**DIRECTIVES**.
1) In the accounting policies note, condense the paragraph beginning "Cash and cash equivalents." into a short bulleted list that keeps its main facts.
2) According to the accounting policies note, on what date did the Company adopt the FASB Accounting Standards Codification?
3) Carry the accounting policies note forward from the end of its last sentence.

**QUOTED TEXT**.

_ _ _

2. | Basis of presentation and summary of significant accounting policies |
| These financial statements should be read in conjunction with the audited financial statements and notes thereto for the year ended December 31, 2008 as reported in the Company’s Form 10-K filed pursuant to 15d-2 with the Securities and Exchange Commission. |
Principles of consolidation. The condensed consolidated financial statements include the accounts of the Trust and its wholly owned subsidiary, WCFC. All significant intercompany balances and transactions have been eliminated in consolidation.
| Basis of accounting. The Company prepares its condensed consolidated financial statements in accordance with accounting principles generally accepted in the United States of America and pursuant to the rules and regulations of the Securities and Exchange Commission. The financial information herein reflects all adjustments (consisting of normal, recurring adjustments) which are, in the opinion of management, necessary for a fair statement of results for the interim period. The results of operations for the three and nine months ended September 30, 2009, are not necessarily indicative of the results to be expected for the full year. |
In June 2009, the Financial Accounting Standards Board (“FASB”) approved the FASB Accounting Standards Codification (“ASC”) as the single source of authoritative nongovernmental GAAP. ASC does not change current GAAP, but simplifies user access to all authoritative GAAP by providing all the authoritative literature related to a particular topic in one place. All existing accounting standard documents have been superseded and all other accounting literature not included in the ASC is considered non-authoritative. ASC is effective for interim and annual periods ending after September 15, 2009. The Company adopted the standard on July 1, 2009 and discloses the ASC prescribed topic numbering references on a primary basis.
Use of estimates. The preparation of condensed consolidated financial statements in conformity with accounting principles generally accepted in the United States of America requires management to make estimates and assumptions that affect the reported amounts of assets and liabilities and disclosure of contingent assets and liabilities at the date of the condensed consolidated financial statements and the reported amounts of revenues and expenses during the reporting period. Actual results could differ from those estimates.
5
EASTERN LIGHT CAPITAL, INCORPORATED
Notes to Condensed Consolidated Financial Statements
(unaudited)
2. | Basis of presentation and summary of significant accounting policies (continued) |
Cash and cash equivalents. Cash and cash equivalents include cash and highly liquid investments with maturities of three months or less when purchased. The Company deposits cash in financial institutions insured by the Federal Deposit Insurance Corporation. At times, the Company’s account balances may exceed the insured limits. The Company has not experienced losses on these accounts and management believes the Company is not exposed to significant risks on such accounts.
Marketable Securities. Marketable securities are classified as either trading or available-for-sale securities. Trading securities represent investments in exchange listed securities that are bought and held principally for the purpose of selling them in the near term. Available-for-sale securities represent investments in exchange listed securities which the Trust intends to hold for an indefinite period of time.

_ _ _

**DATA**.
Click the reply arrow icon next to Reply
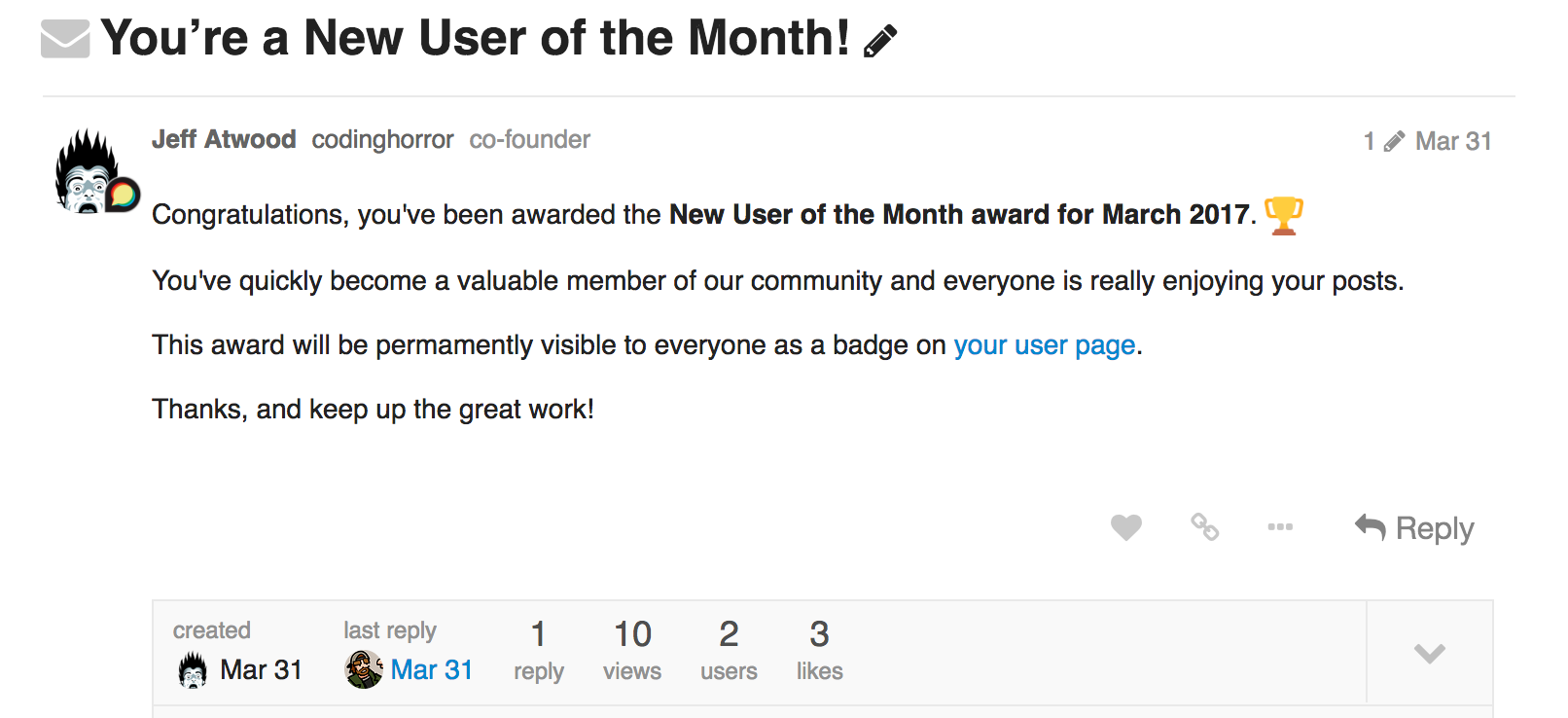 tap(1371, 528)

_ _ _

**IN RESPONSE**.
1)
- Cash and cash equivalents are cash and highly liquid investments that mature within three months of purchase.
- The Company keeps its cash in financial institutions insured by the Federal Deposit Insurance Corporation.
- Account balances sometimes exceed the insured limits.
- The Company has had no losses on these accounts, and management believes it faces no significant risk on them.

2) July 1, 2009.

3)
Revenue recognition. Interest income is recorded on the accrual basis of accounting in accordance with the terms of the loans. Management reviews the likelihood that a loan will be repaid when the payment of principal or interest is delinquent over two payments. For these delinquent loans, Management may establish a loan loss reserve to protect against principal losses in the loan portfolio and an allowance for doubtful accounts to protect against losses from accrued interest. If the mortgage’s collateral is considered insufficient to satisfy the outstanding balance, after estimated foreclosure and selling costs, additional interest is not accrued. Loan origination income and extension fees are deferred and recognized over the remaining life of the loan as interest income on the interest method. Rental income is recognized as it is earned.
Fair Value Measurements. The Company has adopted ASC Topic 820, Fair Value Measurements. ASC Topic 820 establishes a framework for measuring fair value and expands disclosure requirements for fair value measurements. In April 2009, the FASB issued guidance now codified as part of ASC Topic 820, Determining Fair Value When the Volume and Level of Activity for the Asset or Liability Have Significantly Decreased and Identifying Transactions that Are Not Orderly, which provides additional authoritative guidance to assist both issuers and users of financial statements in determining whether a market is active or inactive, and whether a transaction is distressed. The adoption of these ASC Topics did not have a material effect on the Company’s financial position and results of operations.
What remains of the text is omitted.